How does retrieval address knowledge cut-off, and what does the example retrieval tool do?

Retrieval addresses knowledge cut-off by pulling relevant facts from an external knowledge base at runtime. The example uses a small local database of quiz questions and answers. A search tool takes a query string, lowercases it, and matches it against stored question titles. If there’s a match, it returns the full quiz question object; otherwise it returns an optional non-result (e.g., unknown). That retrieved content is then injected into the prompt flow so the final answer is grounded in the local data rather than the model’s internal training.

What constraints are used to keep tool calls from going off the rails?

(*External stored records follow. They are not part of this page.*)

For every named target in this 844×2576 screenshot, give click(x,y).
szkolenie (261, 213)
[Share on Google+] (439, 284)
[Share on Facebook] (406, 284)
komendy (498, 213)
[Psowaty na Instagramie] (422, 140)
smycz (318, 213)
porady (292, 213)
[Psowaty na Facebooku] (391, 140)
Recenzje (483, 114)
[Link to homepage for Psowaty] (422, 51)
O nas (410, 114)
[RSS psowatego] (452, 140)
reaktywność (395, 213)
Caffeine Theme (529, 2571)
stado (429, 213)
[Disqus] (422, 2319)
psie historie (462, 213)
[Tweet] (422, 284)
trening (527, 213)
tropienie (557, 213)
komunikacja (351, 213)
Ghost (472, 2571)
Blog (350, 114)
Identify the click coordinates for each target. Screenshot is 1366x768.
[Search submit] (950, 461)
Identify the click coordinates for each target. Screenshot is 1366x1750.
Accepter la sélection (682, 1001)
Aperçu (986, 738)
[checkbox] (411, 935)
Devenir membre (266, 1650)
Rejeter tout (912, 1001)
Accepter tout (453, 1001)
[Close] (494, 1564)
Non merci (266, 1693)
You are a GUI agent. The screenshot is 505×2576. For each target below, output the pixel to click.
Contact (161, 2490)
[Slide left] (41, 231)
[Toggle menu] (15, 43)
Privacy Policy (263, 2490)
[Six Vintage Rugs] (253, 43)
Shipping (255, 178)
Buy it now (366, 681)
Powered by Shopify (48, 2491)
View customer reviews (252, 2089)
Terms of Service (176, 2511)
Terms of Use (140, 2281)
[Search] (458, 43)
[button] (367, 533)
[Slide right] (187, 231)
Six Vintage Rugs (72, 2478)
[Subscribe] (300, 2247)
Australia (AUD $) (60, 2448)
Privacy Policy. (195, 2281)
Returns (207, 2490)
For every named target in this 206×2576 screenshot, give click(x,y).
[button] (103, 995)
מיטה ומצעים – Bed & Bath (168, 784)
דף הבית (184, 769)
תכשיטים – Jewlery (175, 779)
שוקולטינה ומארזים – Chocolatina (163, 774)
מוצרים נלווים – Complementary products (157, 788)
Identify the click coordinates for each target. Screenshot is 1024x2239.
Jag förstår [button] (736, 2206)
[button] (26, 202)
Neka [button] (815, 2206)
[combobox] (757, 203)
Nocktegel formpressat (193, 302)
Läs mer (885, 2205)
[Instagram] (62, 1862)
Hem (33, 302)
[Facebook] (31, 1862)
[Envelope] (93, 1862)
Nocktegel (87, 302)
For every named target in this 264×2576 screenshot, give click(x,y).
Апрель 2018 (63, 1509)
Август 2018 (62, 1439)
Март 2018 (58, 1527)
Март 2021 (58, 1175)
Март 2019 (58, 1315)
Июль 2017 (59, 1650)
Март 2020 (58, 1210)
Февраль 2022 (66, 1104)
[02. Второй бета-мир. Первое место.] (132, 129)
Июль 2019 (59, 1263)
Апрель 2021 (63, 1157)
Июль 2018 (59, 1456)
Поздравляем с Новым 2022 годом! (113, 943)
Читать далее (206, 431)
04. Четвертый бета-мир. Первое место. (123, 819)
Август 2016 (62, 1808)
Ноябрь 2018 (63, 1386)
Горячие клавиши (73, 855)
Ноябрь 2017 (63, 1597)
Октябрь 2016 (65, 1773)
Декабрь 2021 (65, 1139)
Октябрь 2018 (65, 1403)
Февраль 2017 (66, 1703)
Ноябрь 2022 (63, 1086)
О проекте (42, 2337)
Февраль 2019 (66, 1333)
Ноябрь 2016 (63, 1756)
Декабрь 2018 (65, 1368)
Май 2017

The walkthrough uses Pydantic types to constrain tool parameters. For example, category is defined as a Literal with only two allowed values: computers and vehicles. Count is defined as an integer specifying how many items to fetch. These constraints are converted into JSON schema and provided to the model, which helps it generate valid tool-call arguments.

Review Questions

  1. How would you decide between window memory and structured memory for a new AI feature?
  2. What steps are required to go from a Pydantic schema to a validated structured response in the chat flow?
  3. In the tool-calling flow, where does execution happen, and how is tool output incorporated into the next model call?

Key Points

  1. 1

    Memory can be implemented by passing prior message history into the Ollama chat call, enabling context retention across turns.

  2. 2

    Window memory and structured memory are two practical scaling strategies: summarize recent turns or store specific user facts in a database.

  3. 3

    Pydantic schemas enable structured outputs by generating JSON schema for the model and validating returned JSON into typed objects.

  4. 4

    Tool use expands model capability by letting the LLM request function calls while Python executes the functions and feeds results back into the conversation.

  5. 5

    Tool parameter constraints (e.g., Literal categories) reduce invalid tool-call arguments and improve reliability.

  6. 6

    Retrieval-augmented generation mitigates knowledge cut-off by searching an external/local knowledge base and grounding answers in retrieved content.

  7. 7

    A complete RAG/tool pipeline typically follows: model selects tool → code executes tool → tool output is appended to history → model produces the final response.

Highlights

Memory retention is achieved by supplying a list of prior messages into the Ollama chat call, letting the model behave as if prior answers already exist.
Structured output becomes practical when Pydantic schemas generate JSON schema for the model and the response is validated back into a typed object.
Tool calling is reliable when Python—not the LLM—executes the external function and the tool output is appended to the next prompt.
Retrieval-augmented generation grounds answers by searching a local knowledge base and injecting the matched content into the prompt flow.